Assignment:
Nothing but the text of the records belongs in your answer: repeat all of it exactly and leave out the images.

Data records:

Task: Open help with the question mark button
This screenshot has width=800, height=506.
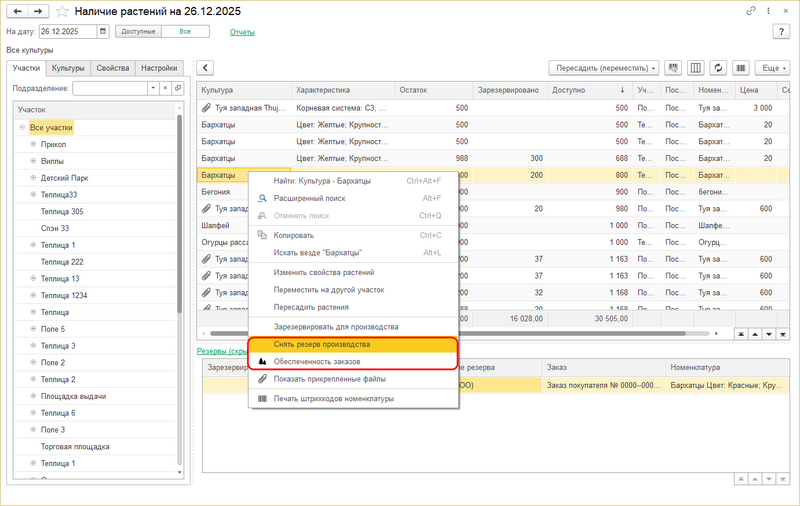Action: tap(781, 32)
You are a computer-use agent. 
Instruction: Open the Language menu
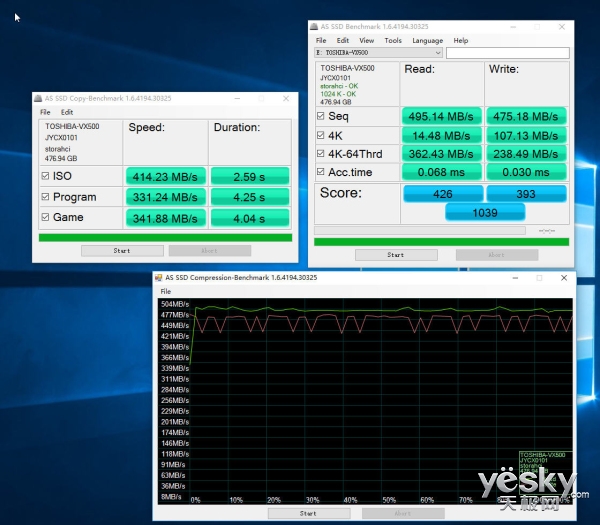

Written solution:
Task: Open help with the question mark button
This screenshot has width=800, height=506.
Action: tap(781, 32)
You are a computer-use agent. 
Instruction: Open the Language menu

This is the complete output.